Hi Bill.

Thanks for the long reply.

On Tue, Jul 20, 2010 at 1:06 PM, Bill Karwin <[email protected]> wrote:

>
> On Jul 20, 2010, at 7:00 AM, robert mena wrote:
>
>  I am in a process of developing a new version of my application.  The new
>> version must be able to have high availability and scale so I am evaluating
>> both hardware and software techniques so I can cope with the increasing
>> traffic and a SLA.
>>
>
> High availability and high scalability are two different goals.  Vincent de
> Lau mentions MySQL Cluster (the NDB storage engine) but this is meant to
> solve high availability more than it's meant to solve high scalability.
>
>
I know that.  I had to mention because I have to address both items in the
new project.


> You should probably define (for yourself--I don't need to know)
> specifically what you mean by high availability and high scalability.  What
> amount of downtime can you tolerate?  What's the average & max number of
> concurrent requests you need to serve?  What's the average & max bytes per
> request?  What is the ratio of database reads versus writes?  Many other
> such questions...
>
>
Thanks for that.
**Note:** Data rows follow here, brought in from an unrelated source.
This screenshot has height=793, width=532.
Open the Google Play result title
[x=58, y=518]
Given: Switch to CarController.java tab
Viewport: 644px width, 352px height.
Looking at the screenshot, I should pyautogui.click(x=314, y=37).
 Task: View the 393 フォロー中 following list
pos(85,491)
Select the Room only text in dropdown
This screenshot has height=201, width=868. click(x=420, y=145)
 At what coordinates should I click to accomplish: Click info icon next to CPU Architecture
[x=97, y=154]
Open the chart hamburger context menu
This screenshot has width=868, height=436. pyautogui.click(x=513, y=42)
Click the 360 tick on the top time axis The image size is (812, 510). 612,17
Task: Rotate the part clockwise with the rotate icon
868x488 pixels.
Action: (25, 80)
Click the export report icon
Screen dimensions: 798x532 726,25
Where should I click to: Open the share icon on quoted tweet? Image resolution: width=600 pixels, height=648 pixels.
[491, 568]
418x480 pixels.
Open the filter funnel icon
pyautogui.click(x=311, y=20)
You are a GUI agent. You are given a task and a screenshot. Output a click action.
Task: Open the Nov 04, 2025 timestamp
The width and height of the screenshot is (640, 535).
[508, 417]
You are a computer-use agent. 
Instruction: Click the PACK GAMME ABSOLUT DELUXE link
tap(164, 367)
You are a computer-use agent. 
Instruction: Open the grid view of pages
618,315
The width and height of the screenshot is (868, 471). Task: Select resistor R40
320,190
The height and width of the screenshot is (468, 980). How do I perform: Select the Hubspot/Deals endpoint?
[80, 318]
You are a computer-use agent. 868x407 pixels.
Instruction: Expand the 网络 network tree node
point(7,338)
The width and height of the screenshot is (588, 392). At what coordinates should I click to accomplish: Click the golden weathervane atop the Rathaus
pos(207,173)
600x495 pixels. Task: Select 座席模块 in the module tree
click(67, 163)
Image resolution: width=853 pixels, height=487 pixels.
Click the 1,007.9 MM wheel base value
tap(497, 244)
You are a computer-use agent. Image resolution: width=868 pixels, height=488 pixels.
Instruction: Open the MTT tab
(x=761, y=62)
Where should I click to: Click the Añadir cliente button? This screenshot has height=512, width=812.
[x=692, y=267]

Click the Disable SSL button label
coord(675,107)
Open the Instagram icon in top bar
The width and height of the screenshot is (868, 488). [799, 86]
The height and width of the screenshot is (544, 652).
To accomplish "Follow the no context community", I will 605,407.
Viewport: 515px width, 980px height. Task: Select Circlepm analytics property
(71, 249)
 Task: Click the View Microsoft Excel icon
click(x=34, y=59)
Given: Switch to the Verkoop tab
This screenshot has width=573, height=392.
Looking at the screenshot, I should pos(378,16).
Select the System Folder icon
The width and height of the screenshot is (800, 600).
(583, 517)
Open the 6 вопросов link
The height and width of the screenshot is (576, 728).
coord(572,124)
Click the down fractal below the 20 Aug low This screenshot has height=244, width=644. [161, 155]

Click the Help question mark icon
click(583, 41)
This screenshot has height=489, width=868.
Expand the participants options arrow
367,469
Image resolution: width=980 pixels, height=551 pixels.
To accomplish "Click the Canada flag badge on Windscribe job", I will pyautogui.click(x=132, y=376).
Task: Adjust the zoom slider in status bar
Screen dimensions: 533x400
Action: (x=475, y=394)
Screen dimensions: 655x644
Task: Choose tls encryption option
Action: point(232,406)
I surely need to define those parameters and they will
change what solutions I'll be forced to use.  But again let's say I define:
- 99.95% of uptime,
- from 256 to 1024 concurrent http requests
- the html served around 60KB uncompressed (the rest are images) but a
single page with ~150KB -> 300KB
- the ratio will be difficult but a 1 write for every 10 reads reasonable?
 Actually the writes would be for logging so each page will have one log
write and more reads.  I would probably use a separate db for the writes.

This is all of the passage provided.